Task description: Say how many lines below hold the word "pixels"; give the number by itself.

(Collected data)

=-=-=

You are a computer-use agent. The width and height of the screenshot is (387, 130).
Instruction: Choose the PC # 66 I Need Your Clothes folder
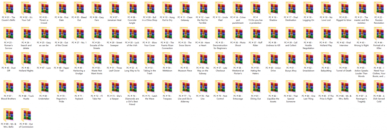click(379, 59)
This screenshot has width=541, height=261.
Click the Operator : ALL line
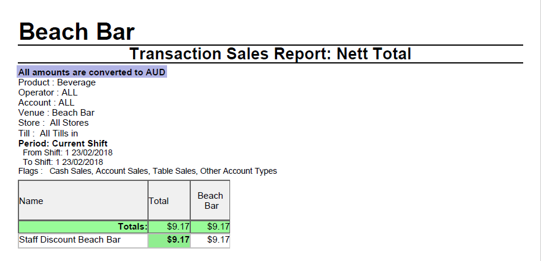(x=48, y=93)
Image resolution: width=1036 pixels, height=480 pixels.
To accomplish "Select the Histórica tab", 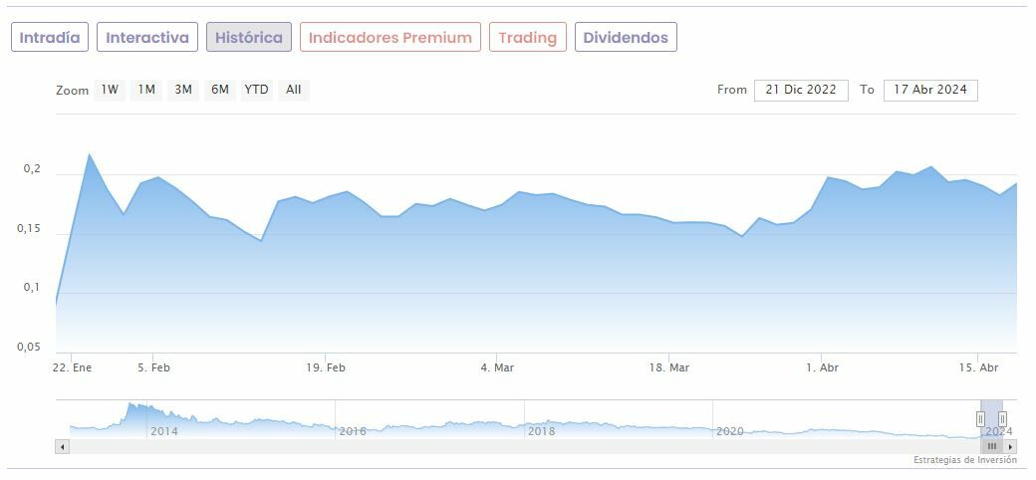I will (x=249, y=38).
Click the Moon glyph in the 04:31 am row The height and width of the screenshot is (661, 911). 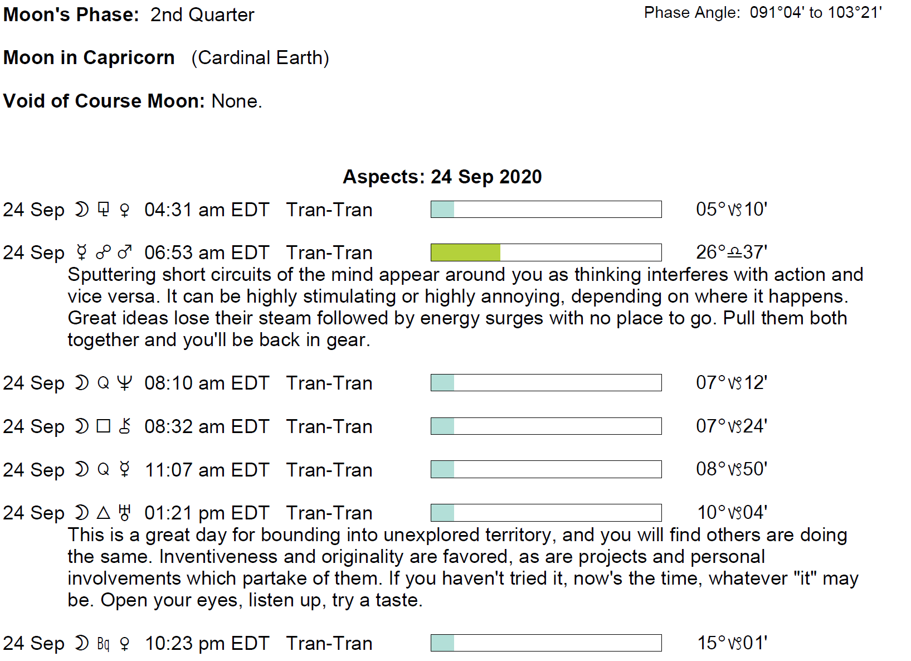(82, 210)
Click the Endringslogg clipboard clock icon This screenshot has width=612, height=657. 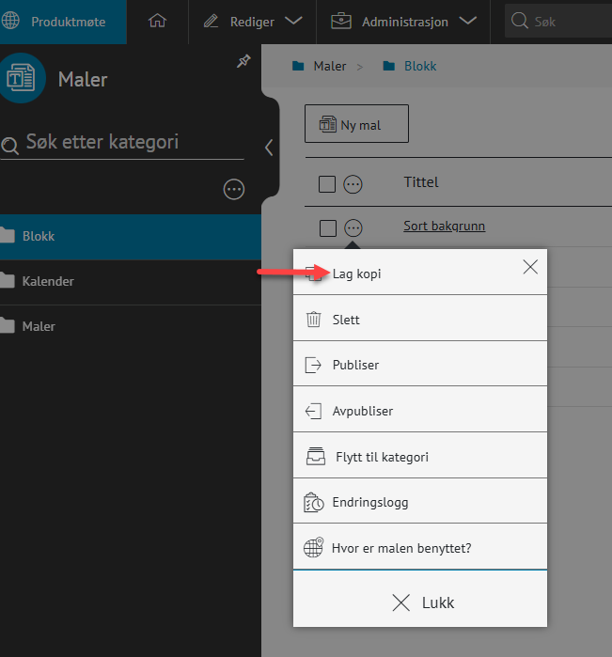pyautogui.click(x=314, y=502)
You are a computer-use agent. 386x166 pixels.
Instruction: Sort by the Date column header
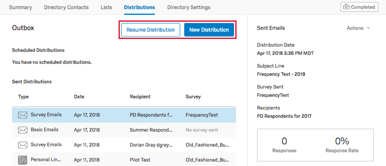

=-=-=

Reply: 2